Supplied material:
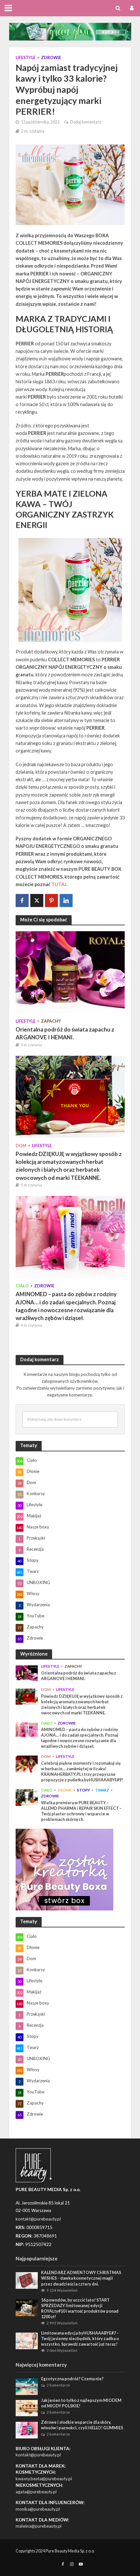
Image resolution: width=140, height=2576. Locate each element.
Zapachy (51, 1021)
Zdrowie (51, 57)
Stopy (83, 1790)
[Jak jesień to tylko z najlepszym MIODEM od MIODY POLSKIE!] (27, 2407)
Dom (21, 1145)
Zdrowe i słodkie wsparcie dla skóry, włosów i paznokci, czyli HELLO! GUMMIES (82, 2425)
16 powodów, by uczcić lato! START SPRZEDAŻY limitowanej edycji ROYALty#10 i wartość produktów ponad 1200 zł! (80, 2308)
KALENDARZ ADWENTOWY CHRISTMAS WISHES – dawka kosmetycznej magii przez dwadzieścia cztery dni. (81, 2278)
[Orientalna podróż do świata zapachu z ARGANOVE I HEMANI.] (70, 972)
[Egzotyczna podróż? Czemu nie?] (27, 2386)
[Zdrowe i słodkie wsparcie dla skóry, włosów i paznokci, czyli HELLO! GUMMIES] (27, 2429)
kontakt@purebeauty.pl (38, 2454)
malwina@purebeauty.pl (39, 2526)
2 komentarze (58, 2385)
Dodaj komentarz (85, 122)
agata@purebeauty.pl (36, 2491)
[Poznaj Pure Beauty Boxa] (70, 31)
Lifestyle (25, 57)
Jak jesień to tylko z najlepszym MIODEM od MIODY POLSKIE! (81, 2403)
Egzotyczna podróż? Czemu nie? (72, 2378)
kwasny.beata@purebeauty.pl (44, 2478)
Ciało (22, 1285)
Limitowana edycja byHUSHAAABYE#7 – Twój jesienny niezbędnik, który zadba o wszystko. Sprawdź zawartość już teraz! (80, 2339)
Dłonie (65, 1790)
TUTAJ (58, 884)
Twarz (102, 1790)
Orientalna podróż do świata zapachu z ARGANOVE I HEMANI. (65, 1033)
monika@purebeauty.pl (38, 2509)
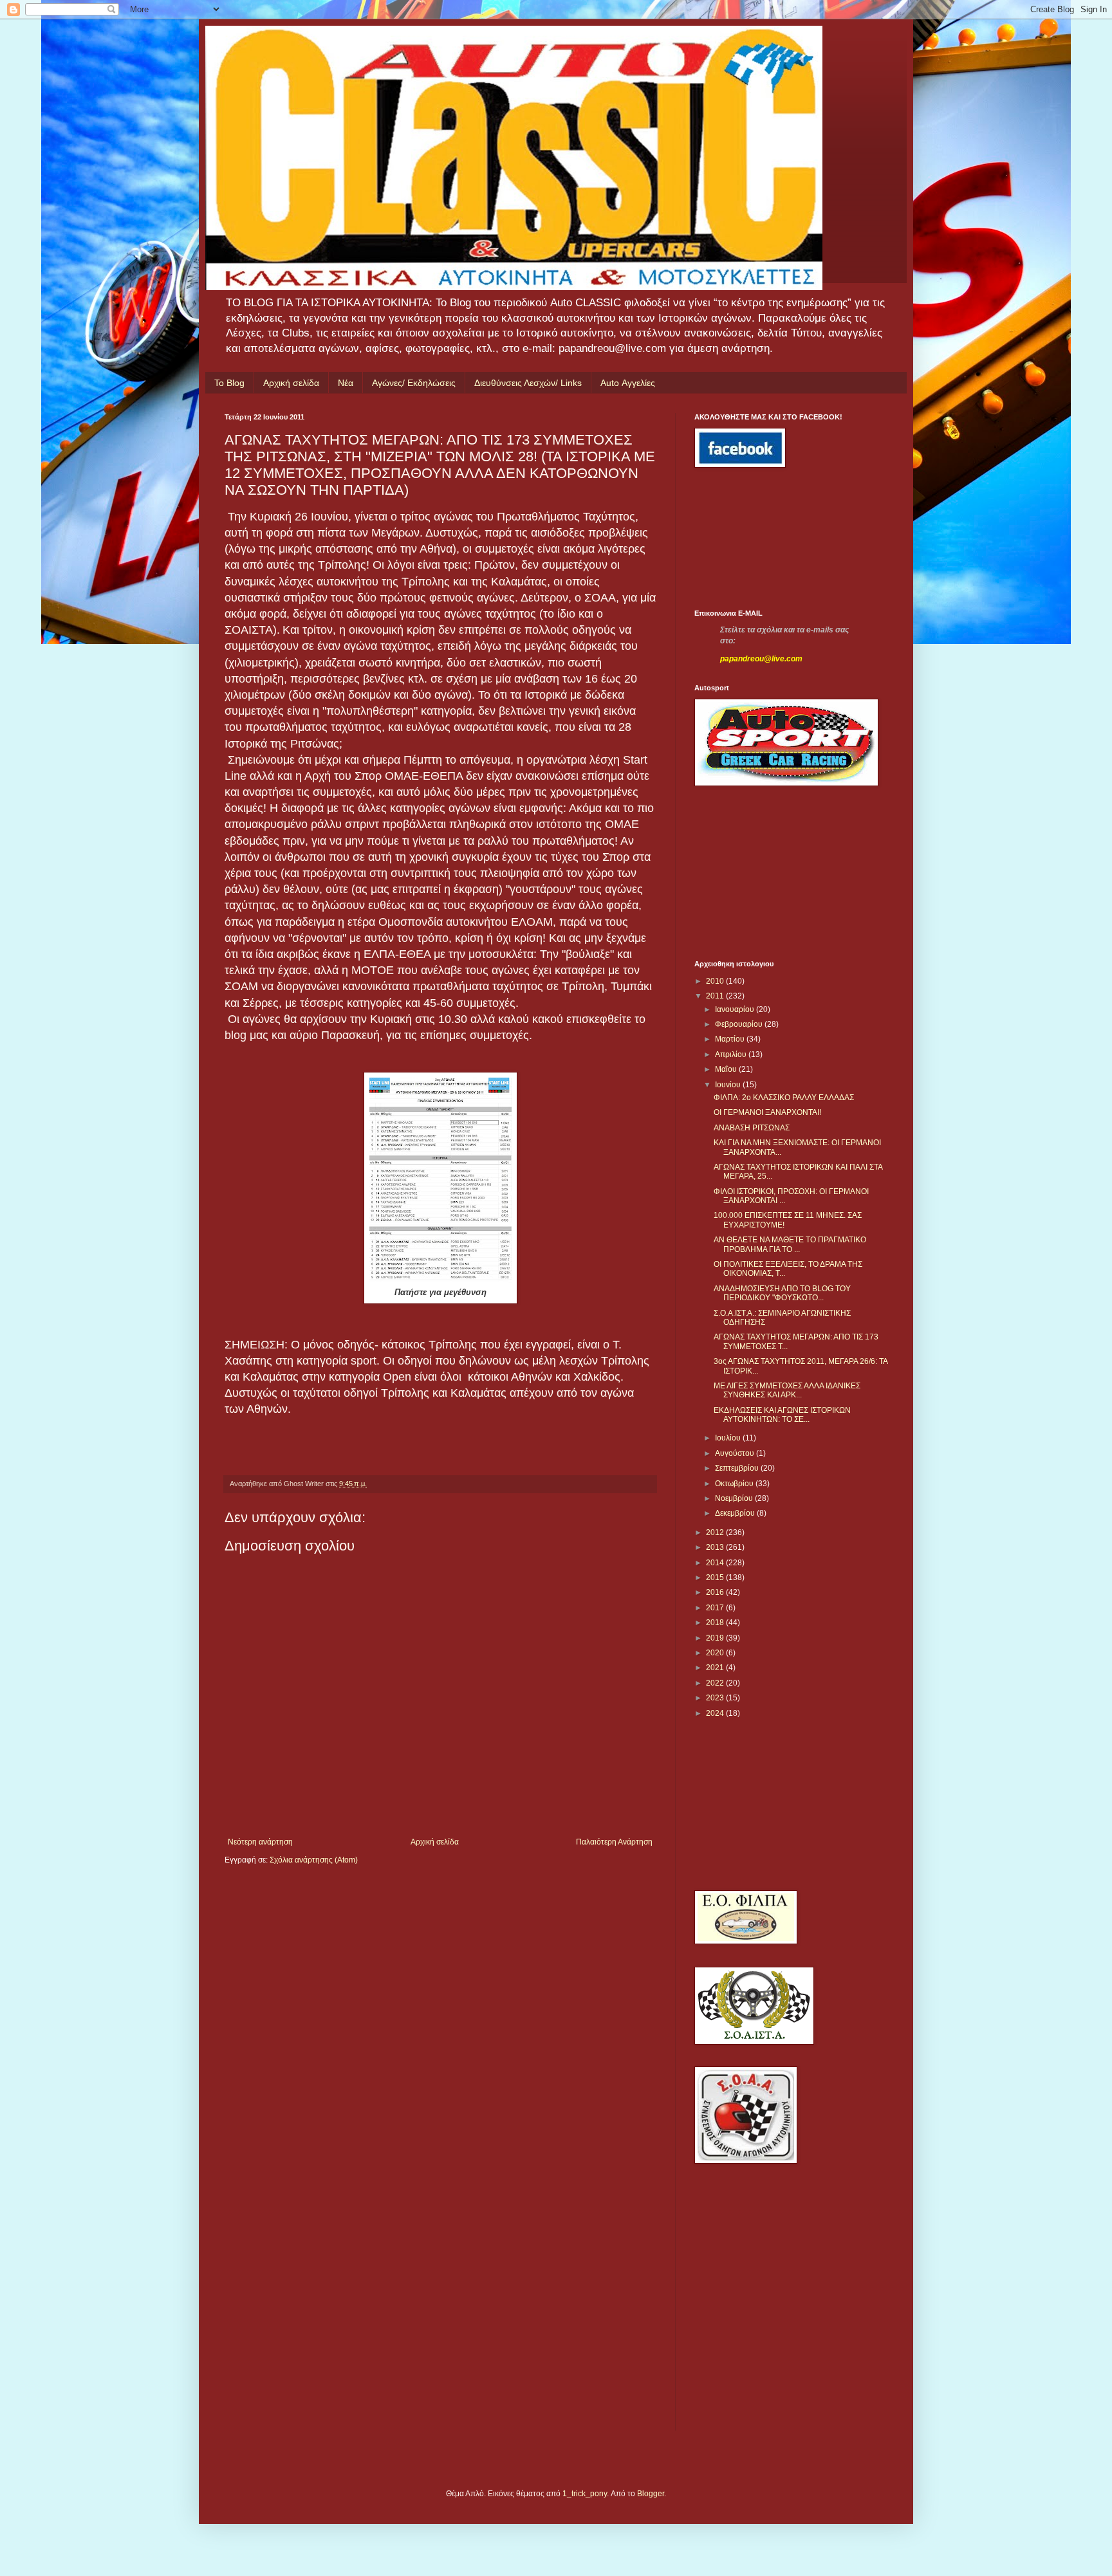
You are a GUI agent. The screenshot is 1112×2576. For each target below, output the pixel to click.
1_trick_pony (584, 2493)
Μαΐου (727, 1069)
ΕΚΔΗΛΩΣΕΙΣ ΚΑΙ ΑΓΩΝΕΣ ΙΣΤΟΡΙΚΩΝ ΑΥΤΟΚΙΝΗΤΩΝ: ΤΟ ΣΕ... (782, 1415)
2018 (716, 1622)
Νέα (345, 383)
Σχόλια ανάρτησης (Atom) (314, 1859)
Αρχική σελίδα (291, 383)
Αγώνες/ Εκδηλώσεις (414, 383)
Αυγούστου (735, 1453)
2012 (716, 1532)
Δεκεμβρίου (736, 1513)
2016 (716, 1592)
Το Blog (229, 383)
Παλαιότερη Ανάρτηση (614, 1841)
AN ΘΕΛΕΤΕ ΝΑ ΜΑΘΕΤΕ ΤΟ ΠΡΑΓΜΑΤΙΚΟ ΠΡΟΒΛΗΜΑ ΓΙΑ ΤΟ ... (790, 1244)
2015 (716, 1577)
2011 (716, 995)
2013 (716, 1547)
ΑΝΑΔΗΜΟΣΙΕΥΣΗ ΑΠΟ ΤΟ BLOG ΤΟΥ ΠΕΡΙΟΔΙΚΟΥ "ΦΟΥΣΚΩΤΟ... (782, 1293)
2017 (716, 1607)
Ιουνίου (729, 1084)
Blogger (650, 2493)
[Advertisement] (752, 538)
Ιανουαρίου (735, 1009)
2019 (716, 1637)
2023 (716, 1697)
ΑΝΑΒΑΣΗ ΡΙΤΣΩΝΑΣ (752, 1127)
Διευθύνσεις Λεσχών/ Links (528, 383)
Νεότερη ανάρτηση (260, 1841)
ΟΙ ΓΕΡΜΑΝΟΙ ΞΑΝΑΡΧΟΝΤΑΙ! (767, 1112)
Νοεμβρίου (735, 1498)
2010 (716, 981)
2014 (716, 1562)
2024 (716, 1713)
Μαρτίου (730, 1039)
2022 (716, 1683)
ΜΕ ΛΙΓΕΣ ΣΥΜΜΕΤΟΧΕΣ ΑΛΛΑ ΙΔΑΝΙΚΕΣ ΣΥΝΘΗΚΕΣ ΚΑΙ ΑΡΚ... (787, 1390)
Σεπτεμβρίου (738, 1468)
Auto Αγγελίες (627, 383)
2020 (716, 1652)
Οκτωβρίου (735, 1483)
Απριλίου (731, 1054)
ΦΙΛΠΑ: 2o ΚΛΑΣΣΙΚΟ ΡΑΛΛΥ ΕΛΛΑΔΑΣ (784, 1097)
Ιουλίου (729, 1437)
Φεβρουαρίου (739, 1024)
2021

What the task asks: Although the entries contain pictures, copy everything else in them exactly.

Written solution:
Image resolution: width=140, height=2576. Locate each element.
Zapachy (51, 1021)
Zdrowie (51, 57)
Stopy (83, 1790)
[Jak jesień to tylko z najlepszym MIODEM od MIODY POLSKIE!] (27, 2407)
Dom (21, 1145)
Zdrowe i słodkie wsparcie dla skóry, włosów i paznokci, czyli HELLO! GUMMIES (82, 2425)
16 powodów, by uczcić lato! START SPRZEDAŻY limitowanej edycji ROYALty#10 i wartość produktów ponad 1200 zł! (80, 2308)
KALENDARZ ADWENTOWY CHRISTMAS WISHES – dawka kosmetycznej magii przez dwadzieścia cztery dni. (81, 2278)
[Orientalna podróż do świata zapachu z ARGANOVE I HEMANI.] (70, 972)
[Egzotyczna podróż? Czemu nie?] (27, 2386)
[Zdrowe i słodkie wsparcie dla skóry, włosów i paznokci, czyli HELLO! GUMMIES] (27, 2429)
kontakt@purebeauty.pl (38, 2454)
malwina@purebeauty.pl (39, 2526)
2 komentarze (58, 2385)
Dodaj komentarz (85, 122)
agata@purebeauty.pl (36, 2491)
[Poznaj Pure Beauty Boxa] (70, 31)
Lifestyle (25, 57)
Jak jesień to tylko z najlepszym MIODEM od MIODY POLSKIE! (81, 2403)
Egzotyczna podróż? Czemu nie? (72, 2378)
kwasny.beata@purebeauty.pl (44, 2478)
Ciało (22, 1285)
Limitowana edycja byHUSHAAABYE#7 – Twój jesienny niezbędnik, który zadba o wszystko. Sprawdź zawartość już teraz! (80, 2339)
Dłonie (65, 1790)
TUTAJ (58, 884)
Twarz (102, 1790)
Orientalna podróż do świata zapachu z ARGANOVE I HEMANI. (65, 1033)
monika@purebeauty.pl (38, 2509)
You are a GUI agent. The screenshot is 1112×2576. For each target below, output the pixel to click.
1_trick_pony (584, 2493)
Μαΐου (727, 1069)
ΕΚΔΗΛΩΣΕΙΣ ΚΑΙ ΑΓΩΝΕΣ ΙΣΤΟΡΙΚΩΝ ΑΥΤΟΚΙΝΗΤΩΝ: ΤΟ ΣΕ... (782, 1415)
2018 (716, 1622)
Νέα (345, 383)
Σχόλια ανάρτησης (Atom) (314, 1859)
Αρχική σελίδα (291, 383)
Αγώνες/ Εκδηλώσεις (414, 383)
Αυγούστου (735, 1453)
2012 (716, 1532)
Δεκεμβρίου (736, 1513)
2016 (716, 1592)
Το Blog (229, 383)
Παλαιότερη Ανάρτηση (614, 1841)
AN ΘΕΛΕΤΕ ΝΑ ΜΑΘΕΤΕ ΤΟ ΠΡΑΓΜΑΤΙΚΟ ΠΡΟΒΛΗΜΑ ΓΙΑ ΤΟ ... (790, 1244)
2015 (716, 1577)
2011 (716, 995)
2013 (716, 1547)
ΑΝΑΔΗΜΟΣΙΕΥΣΗ ΑΠΟ ΤΟ BLOG ΤΟΥ ΠΕΡΙΟΔΙΚΟΥ "ΦΟΥΣΚΩΤΟ... (782, 1293)
2017 (716, 1607)
Ιουνίου (729, 1084)
Blogger (650, 2493)
[Advertisement] (752, 538)
Ιανουαρίου (735, 1009)
2019 (716, 1637)
2023 (716, 1697)
ΑΝΑΒΑΣΗ ΡΙΤΣΩΝΑΣ (752, 1127)
Διευθύνσεις Λεσχών/ Links (528, 383)
Νεότερη ανάρτηση (260, 1841)
ΟΙ ΓΕΡΜΑΝΟΙ ΞΑΝΑΡΧΟΝΤΑΙ! (767, 1112)
Νοεμβρίου (735, 1498)
2010 (716, 981)
2014 (716, 1562)
2024 (716, 1713)
Μαρτίου (730, 1039)
2022 (716, 1683)
ΜΕ ΛΙΓΕΣ ΣΥΜΜΕΤΟΧΕΣ ΑΛΛΑ ΙΔΑΝΙΚΕΣ ΣΥΝΘΗΚΕΣ ΚΑΙ ΑΡΚ... (787, 1390)
Σεπτεμβρίου (738, 1468)
Auto Αγγελίες (627, 383)
2020 (716, 1652)
Οκτωβρίου (735, 1483)
Απριλίου (731, 1054)
ΦΙΛΠΑ: 2o ΚΛΑΣΣΙΚΟ ΡΑΛΛΥ ΕΛΛΑΔΑΣ (784, 1097)
Ιουλίου (729, 1437)
Φεβρουαρίου (739, 1024)
2021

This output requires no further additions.